We’re quiet for so long that I’m nearly asleep when Sydney speaks again. “Why are we going to have it out?” Her voice is shaky from nerves, but I don’t care. That’s a lie; I do, but I’m not going to let that affect me and I’m not going to show her I care.

“Because I panicked that you were leaving me with our daughter. Because I panicked when she said she had to go to the bathroom. Because I panicked when I didn’t know if I should cut her pizza or not. Because I should know what to do in all of those situations, I don’t, and it’s your fault. I don’t like feeling like a fucking idiot.”

Her shoulders shake and she sharply inhales. “I’m sorry, Ian.”

The sound of her voice is all I need to hear to know she’s crying. I shouldn’t feel like a dick, but I do. That’s the problem with being in love with someone and them hurting you. When you confront it and hurt them back, there’s hardly any satisfaction to be enjoyed. A war wages inside of me where one side wants to forgive her and move on and the other side can’t let go of what happened. Just when I think I can, I’m reminded of what I don’t know or what I missed and I’m pissed off all over again.

I don’t say anything because there’s nothing for me to say. The good feeling is gone. I almost want to tell her I need some space. Make her move away from me and Savannah. I try to find the strength to do that.

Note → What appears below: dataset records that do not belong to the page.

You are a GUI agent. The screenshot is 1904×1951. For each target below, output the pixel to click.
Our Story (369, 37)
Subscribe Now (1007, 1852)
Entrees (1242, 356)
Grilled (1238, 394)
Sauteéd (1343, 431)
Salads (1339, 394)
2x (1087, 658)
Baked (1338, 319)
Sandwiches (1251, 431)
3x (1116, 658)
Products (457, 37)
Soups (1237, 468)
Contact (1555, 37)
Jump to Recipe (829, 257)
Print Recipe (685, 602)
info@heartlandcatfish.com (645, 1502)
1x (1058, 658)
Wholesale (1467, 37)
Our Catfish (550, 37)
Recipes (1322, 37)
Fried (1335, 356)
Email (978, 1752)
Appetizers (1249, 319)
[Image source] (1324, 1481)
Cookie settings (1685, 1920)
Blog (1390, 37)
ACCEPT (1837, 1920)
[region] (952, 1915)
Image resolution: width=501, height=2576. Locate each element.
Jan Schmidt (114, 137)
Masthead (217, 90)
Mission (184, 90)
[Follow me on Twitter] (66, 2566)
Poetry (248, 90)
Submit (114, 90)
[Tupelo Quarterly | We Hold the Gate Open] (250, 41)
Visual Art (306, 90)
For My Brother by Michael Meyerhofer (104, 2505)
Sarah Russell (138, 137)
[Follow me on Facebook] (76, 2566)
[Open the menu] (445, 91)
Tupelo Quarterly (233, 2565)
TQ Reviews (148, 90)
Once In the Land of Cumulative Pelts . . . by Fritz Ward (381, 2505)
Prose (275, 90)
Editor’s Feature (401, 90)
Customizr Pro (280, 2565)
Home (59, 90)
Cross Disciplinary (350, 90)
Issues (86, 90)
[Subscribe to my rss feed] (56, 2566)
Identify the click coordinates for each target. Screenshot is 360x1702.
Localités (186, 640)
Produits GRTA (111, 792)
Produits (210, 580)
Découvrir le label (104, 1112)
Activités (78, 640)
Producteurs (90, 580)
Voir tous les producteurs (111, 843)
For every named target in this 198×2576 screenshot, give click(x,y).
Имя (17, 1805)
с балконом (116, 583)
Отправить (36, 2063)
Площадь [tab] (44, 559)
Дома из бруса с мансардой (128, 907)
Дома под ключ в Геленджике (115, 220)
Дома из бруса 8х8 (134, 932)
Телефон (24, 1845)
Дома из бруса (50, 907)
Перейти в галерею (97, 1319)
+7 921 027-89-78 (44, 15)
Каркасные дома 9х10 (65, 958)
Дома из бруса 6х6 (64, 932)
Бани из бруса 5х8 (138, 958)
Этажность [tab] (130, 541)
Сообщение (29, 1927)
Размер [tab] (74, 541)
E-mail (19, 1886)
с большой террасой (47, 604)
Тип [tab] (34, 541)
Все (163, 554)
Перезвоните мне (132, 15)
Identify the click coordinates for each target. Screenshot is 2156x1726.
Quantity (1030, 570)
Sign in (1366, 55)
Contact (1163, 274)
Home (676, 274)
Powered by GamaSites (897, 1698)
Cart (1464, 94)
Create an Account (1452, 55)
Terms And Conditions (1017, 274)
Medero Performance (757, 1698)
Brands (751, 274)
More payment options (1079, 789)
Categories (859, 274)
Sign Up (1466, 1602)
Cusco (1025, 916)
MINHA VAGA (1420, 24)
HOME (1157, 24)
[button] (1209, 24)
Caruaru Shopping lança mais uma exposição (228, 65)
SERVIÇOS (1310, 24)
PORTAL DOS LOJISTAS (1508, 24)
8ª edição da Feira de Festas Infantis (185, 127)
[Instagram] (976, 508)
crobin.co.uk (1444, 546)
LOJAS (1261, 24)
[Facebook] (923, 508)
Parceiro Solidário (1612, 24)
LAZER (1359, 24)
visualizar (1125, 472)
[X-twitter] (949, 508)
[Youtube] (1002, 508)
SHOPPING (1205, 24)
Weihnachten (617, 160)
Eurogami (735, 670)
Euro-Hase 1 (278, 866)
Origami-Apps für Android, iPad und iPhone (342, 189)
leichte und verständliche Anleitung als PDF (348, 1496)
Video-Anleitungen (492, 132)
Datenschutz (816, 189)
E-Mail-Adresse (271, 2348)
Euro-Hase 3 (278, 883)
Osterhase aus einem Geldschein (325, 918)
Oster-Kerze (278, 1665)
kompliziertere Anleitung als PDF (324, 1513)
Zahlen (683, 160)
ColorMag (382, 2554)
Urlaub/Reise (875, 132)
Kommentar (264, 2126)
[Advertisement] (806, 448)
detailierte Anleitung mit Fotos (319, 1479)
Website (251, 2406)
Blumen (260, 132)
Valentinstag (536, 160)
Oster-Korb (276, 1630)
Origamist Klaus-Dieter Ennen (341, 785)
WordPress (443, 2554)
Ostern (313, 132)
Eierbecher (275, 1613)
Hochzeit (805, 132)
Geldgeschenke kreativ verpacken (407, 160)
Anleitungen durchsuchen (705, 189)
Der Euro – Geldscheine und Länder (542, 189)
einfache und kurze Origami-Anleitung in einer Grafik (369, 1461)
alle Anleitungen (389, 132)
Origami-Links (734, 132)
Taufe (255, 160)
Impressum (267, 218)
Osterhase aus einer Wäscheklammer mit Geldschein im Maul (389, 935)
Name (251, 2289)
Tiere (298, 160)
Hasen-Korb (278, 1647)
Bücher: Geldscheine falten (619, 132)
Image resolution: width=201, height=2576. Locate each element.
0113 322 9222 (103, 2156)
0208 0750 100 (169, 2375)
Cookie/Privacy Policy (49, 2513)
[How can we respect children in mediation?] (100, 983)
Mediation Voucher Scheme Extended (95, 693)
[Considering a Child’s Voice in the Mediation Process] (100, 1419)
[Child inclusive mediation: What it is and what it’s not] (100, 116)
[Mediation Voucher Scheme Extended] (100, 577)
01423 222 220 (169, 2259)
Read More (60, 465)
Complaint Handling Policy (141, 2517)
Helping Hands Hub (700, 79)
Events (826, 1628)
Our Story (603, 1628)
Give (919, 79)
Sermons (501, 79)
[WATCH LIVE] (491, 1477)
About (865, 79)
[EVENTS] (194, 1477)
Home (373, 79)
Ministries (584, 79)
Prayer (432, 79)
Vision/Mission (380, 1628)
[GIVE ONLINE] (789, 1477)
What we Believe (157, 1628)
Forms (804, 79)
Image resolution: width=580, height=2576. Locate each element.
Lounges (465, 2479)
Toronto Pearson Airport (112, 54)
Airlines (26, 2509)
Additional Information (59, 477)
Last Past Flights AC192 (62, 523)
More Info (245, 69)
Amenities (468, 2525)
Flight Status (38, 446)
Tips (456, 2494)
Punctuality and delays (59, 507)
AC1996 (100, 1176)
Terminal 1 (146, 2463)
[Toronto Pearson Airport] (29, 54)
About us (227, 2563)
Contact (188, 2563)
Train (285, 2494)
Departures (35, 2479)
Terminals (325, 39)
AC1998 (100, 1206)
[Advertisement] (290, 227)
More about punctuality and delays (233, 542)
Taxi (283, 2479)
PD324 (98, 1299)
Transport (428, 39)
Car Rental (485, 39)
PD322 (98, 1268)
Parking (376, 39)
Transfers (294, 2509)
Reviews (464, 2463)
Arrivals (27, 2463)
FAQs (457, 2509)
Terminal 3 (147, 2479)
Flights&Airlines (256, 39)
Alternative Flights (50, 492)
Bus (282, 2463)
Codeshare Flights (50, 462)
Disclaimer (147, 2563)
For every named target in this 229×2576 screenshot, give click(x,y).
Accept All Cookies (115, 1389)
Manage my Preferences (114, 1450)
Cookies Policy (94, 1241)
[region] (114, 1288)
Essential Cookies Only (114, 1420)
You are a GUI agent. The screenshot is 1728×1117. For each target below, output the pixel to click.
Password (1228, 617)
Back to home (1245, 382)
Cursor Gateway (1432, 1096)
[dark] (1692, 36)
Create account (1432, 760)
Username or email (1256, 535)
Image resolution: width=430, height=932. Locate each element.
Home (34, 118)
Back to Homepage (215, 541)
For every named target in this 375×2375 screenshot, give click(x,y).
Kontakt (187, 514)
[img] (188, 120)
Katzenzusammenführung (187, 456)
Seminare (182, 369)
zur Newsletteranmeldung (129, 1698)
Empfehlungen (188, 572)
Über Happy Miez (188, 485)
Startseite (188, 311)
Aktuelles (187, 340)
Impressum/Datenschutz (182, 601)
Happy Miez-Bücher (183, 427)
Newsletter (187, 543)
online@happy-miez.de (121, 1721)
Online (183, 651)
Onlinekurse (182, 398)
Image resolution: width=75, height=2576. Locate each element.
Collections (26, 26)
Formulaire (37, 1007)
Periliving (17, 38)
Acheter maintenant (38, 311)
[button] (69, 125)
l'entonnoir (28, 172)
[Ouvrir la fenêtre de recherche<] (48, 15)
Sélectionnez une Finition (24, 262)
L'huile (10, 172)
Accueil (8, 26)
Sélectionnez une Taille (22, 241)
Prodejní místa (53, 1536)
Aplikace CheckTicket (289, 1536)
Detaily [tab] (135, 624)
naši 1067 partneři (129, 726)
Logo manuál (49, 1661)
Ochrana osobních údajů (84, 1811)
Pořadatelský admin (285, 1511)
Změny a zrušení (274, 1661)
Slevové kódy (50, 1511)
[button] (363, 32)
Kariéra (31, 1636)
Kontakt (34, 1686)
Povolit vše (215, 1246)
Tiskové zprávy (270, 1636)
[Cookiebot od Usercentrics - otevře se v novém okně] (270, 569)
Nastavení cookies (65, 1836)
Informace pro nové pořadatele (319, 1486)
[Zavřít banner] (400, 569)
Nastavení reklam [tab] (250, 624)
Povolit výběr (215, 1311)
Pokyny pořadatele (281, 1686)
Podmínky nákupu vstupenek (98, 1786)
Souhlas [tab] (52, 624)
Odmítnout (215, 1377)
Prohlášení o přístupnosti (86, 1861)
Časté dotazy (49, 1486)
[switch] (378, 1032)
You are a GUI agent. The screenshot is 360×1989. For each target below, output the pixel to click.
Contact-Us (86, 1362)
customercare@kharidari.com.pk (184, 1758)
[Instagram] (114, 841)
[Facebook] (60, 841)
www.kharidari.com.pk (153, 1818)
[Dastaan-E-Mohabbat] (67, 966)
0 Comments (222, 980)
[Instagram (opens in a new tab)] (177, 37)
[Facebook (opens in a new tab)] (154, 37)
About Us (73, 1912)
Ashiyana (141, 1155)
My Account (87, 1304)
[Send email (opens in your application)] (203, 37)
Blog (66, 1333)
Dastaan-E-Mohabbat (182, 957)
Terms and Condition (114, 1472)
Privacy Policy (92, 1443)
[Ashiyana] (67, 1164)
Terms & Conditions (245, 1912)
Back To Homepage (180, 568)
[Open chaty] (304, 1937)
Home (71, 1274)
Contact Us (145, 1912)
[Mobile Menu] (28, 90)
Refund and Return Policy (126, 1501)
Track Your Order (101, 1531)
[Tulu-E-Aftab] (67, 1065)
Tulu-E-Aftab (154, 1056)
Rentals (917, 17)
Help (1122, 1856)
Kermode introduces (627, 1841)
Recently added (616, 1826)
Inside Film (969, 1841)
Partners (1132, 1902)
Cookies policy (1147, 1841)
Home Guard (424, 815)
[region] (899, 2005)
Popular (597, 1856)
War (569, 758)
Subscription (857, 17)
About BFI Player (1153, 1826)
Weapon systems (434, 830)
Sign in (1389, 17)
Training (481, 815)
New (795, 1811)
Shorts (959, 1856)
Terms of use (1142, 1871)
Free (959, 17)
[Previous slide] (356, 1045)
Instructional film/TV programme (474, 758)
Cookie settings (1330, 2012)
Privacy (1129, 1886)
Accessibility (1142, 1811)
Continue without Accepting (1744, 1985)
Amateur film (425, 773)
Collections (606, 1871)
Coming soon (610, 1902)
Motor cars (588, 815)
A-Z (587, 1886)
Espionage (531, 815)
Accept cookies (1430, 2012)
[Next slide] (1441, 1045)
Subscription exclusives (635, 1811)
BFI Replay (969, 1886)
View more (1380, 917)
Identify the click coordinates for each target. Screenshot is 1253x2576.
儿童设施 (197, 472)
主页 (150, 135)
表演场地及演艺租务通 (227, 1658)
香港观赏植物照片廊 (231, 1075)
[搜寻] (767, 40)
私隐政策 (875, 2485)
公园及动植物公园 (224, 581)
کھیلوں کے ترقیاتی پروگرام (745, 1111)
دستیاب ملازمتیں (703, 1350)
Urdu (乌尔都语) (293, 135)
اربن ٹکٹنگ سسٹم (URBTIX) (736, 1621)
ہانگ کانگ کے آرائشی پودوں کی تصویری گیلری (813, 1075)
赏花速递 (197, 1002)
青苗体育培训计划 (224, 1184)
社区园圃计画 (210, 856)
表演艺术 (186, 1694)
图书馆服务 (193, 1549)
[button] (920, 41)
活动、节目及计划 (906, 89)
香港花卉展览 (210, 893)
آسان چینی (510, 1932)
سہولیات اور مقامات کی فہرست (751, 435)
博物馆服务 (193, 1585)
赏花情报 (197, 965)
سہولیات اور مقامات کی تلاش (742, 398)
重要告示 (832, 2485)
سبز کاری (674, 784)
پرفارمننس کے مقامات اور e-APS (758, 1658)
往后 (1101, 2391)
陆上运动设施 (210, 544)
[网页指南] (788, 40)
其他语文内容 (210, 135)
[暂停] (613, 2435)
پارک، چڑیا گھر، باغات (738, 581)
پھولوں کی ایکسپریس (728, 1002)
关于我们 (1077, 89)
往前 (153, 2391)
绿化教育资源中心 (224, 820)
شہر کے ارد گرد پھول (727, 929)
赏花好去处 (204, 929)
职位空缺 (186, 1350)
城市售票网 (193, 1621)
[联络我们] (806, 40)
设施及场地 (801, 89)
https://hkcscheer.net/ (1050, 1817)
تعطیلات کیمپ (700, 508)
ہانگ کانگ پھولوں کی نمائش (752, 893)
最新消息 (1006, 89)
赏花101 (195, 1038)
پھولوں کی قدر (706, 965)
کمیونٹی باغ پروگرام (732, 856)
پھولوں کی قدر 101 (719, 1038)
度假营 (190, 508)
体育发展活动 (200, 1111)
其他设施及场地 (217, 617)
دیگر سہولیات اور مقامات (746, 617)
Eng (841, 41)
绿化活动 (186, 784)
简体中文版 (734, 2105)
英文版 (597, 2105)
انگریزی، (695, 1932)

Twenty minutes pass when Sydney whispers so softly, I nearly miss what she says.

“Please forgive me.”

Without thinking, I tug her closer to me. I’m trying to forgive her and move on, but it’s not easy.

The guilt was bad before, but now it’s overwhelming. Of course it is when Ian reminds me of why I’m a horrible person. My bad decision stares me in the face and I have no choice but to acknowledge what I did and the consequences of it.

When I wake up the next morning, I just want to leave and put some space between us. I get out of bed, walk around, and pick Savannah up, hoping not to wake her because I don’t want her to in turn wake Ian up. That hope bursts into flames when she wakes up and shouts, “Mommy!”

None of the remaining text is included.